Feira de empresas portuguesas promove áreas afetadas pelos fogos

Portugal Expo abriu esta sexta-feira, organizada pela Câmara de Comércio e Indústria Luso-Luxemburguesa, com seis dezenas de empresas nacionais.

Promover as regiões afetadas pelos trágicos incêndios de 2017 e angariar investimentos para a sua reconstrução e revitalização constitui um dos objetivos da Portugal Expo, disse esta sexta-feira o organizador do evento ao DN.

Francisco da Silva, presidente da Câmara de Comércio e Indústria Luso-Luxemburguesa (CCILL), explicou após a cerimónia de inauguração da feira que os três dias do certame vão permitir informar os luxemburgueses sobre "as vantagens de fazer negócio ou investir em Portugal".

Turismo, reabilitação urbana, imobiliário e agricultura sustentável são alguns dos setores que a CCILL considera terem interesse particular para os investidores luxemburgueses, adiantou Francisco da Silva.

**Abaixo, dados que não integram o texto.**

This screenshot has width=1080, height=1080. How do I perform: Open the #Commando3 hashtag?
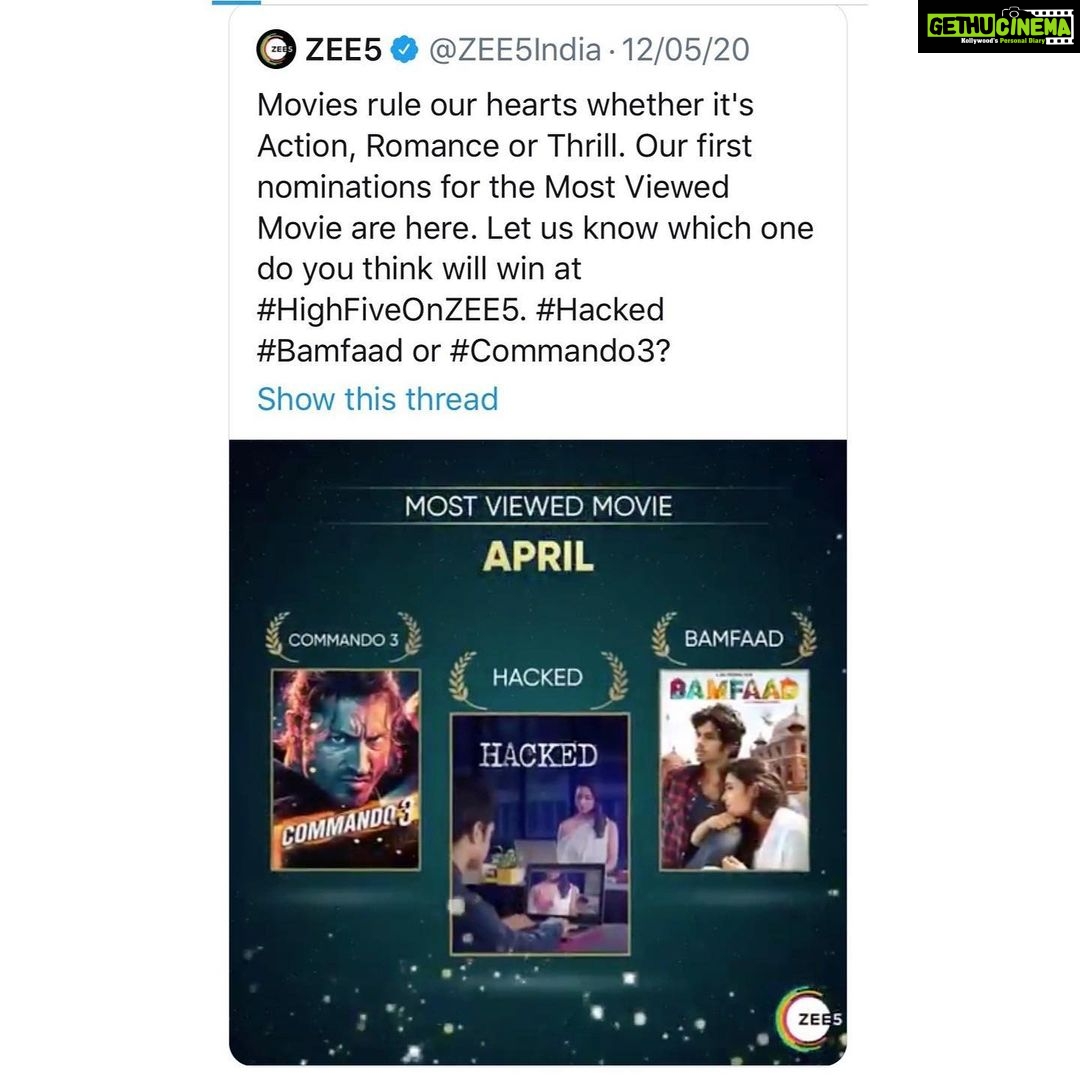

Contudo, o principal objetivo da Portugal Expo - agora na sua segunda edição - passa por colocar as empresas portuguesas no centro de "um mercado de 11 milhões de consumidores com um dos mais elevados poderes de compra" da UE.

60 empresas participantes

Com seis dezenas de empresas portuguesas e na presença do embaixador de Portugal, Carlos Pereira Marques, da representante da AICEP e de responsáveis do Ministério da Economia luxemburguês (um dos quais formado no LNEC e falante de português), Francisco da Silva enfatizou a importância de uma feira que permite "mostrar o que se faz" no país em matéria de turismo, vinhos, gastronomia, imobiliário ou materiais para casa.

Aspeto crucial da feira, para a CCILL, é ajudar as empresas portuguesas a estar presentes naquele mercado, sem necessidade de terem intermediários a colocar ali os seus produtos - e a ficarem com uma parte as verbas que o negócio envolve.

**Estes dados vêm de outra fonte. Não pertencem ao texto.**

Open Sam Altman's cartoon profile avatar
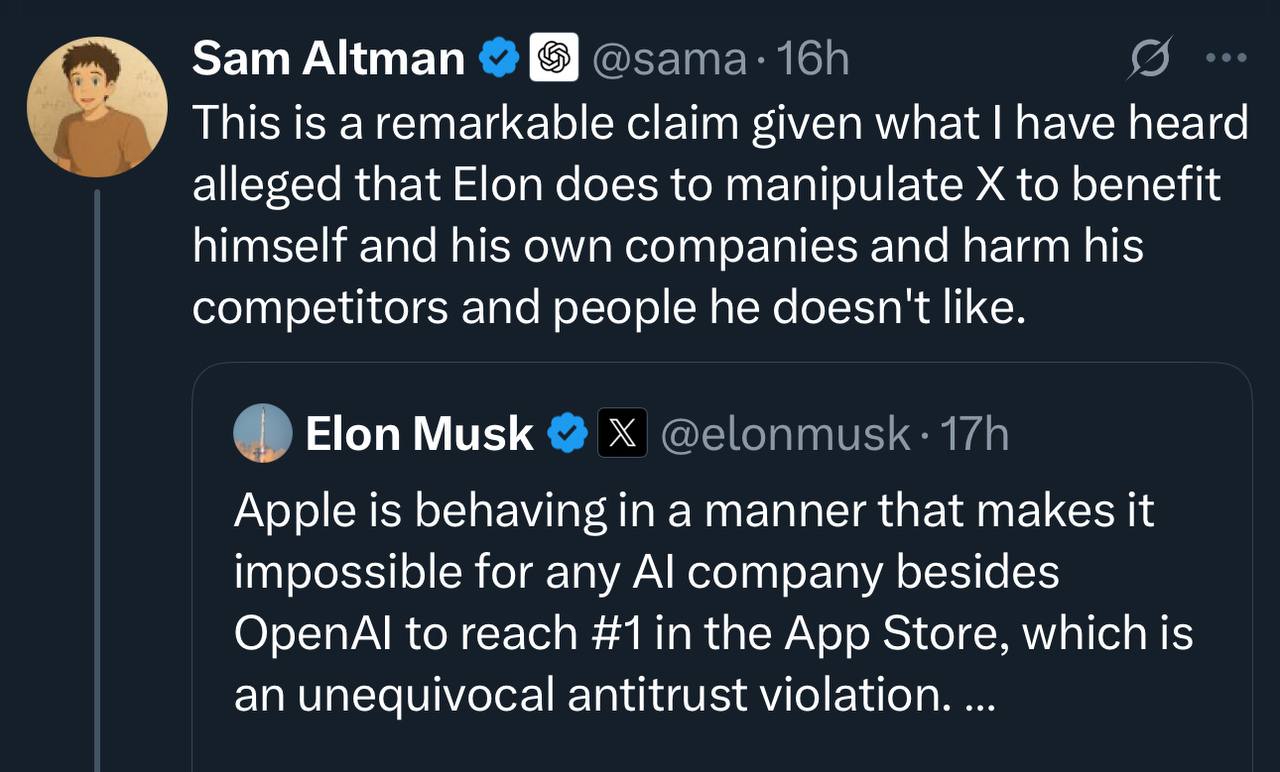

Para se ter uma ideia da ordem de grandeza, Francisco da Silva frisou ao DN que o volume de negócios entre Portugal e o Luxemburgo - onde um quinto da população é portuguesa - atingiu os mil milhões de euros em 2017.

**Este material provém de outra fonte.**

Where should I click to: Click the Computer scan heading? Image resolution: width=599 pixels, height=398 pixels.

Esse valor duplica o existente em 2012, pelo que em cinco anos conseguiu-se "uma recuperação espetacular" em matéria de balanço entre importações e exportações entre os dois países: o racio desfavorável a Portugal em menos 28% apresenta agora um saldo positivo de 27%.

"Conseguimos alcançar um intervalo de mais 45% no nosso volume de negócios", enfatizou o presidente da CCILL, uma estrutura criada em 2003 e uma das 45 câmaras de comércio portuguesas no mundo.